According to multiple health professionals who spoke to Nick Valencia News, the sweeping “reduction in force” notices were issued late Friday to more than 1,200 CDC employees, including epidemiologists, outbreak responders, and policy staff.
By dawn Saturday, some began receiving abrupt reinstatement emails.
“The employees were sent incorrect notifications, which was fixed last night and this morning with a technical correction,” a senior administration official told The New York Times.
But inside the agency, the sense of disbelief ran deep.
An Agency in Free Fall
The firings, first reported by Politico and Reuters, hit nearly every major CDC division — including the Epidemic Intelligence Service (EIS), the Global Health Center, and the Division of Violence Prevention Policy.

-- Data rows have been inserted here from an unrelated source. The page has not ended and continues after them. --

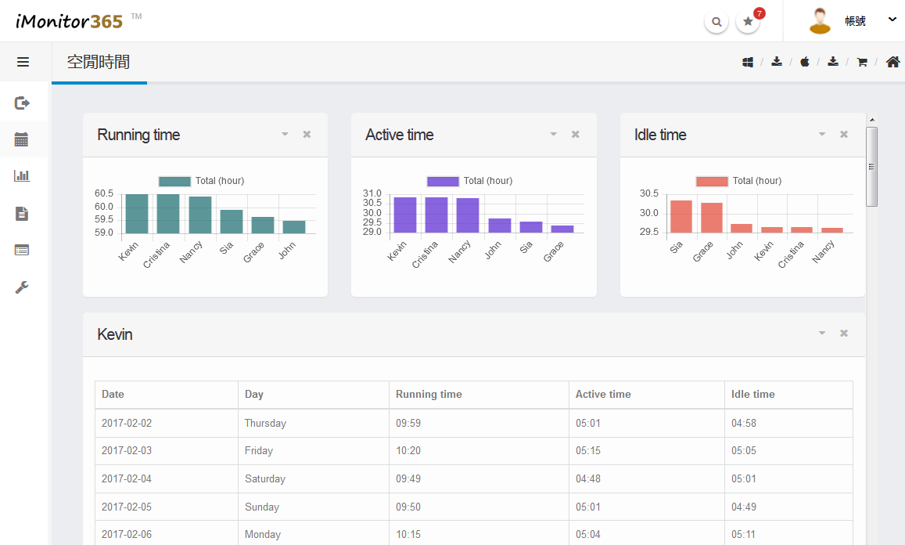Viewport: 905px width, 545px height.
Task: Open starred notifications with badge 7
Action: (x=749, y=22)
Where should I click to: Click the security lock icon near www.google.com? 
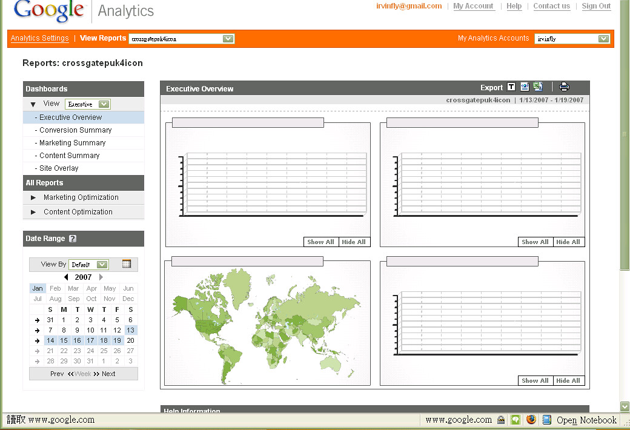(x=501, y=419)
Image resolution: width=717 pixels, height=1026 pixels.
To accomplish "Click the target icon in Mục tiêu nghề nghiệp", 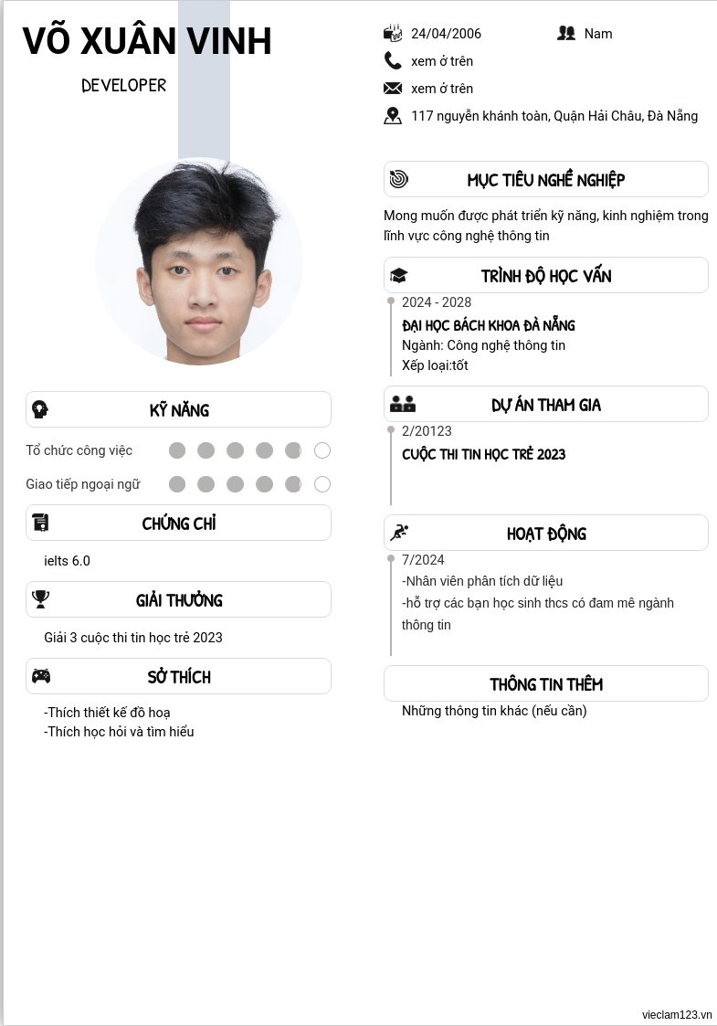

Among those briefly terminated were scientists managing measles and Ebola responses and staff behind the CDC’s Morbidity and Mortality Weekly Report (MMWR), the agency’s flagship scientific journal.
A second source with direct knowledge of internal meetings confirmed the extent of the confusion.
“They’re reversing about half the RIFs,” the source said. “At the CDC leadership meeting Saturday afternoon, it was shared that 1,257 people were RIF’d across most centers, institutes, and offices. That number may not be final.”
“It’s a real cluster,” said another longtime CDC staffer. “People just keep thinking that it can’t possibly get worse — and then it does.”
Cuts That Felt Cruel
According to internal messages and interviews with multiple employees, the layoffs wiped out entire offices devoted to staff safety and support.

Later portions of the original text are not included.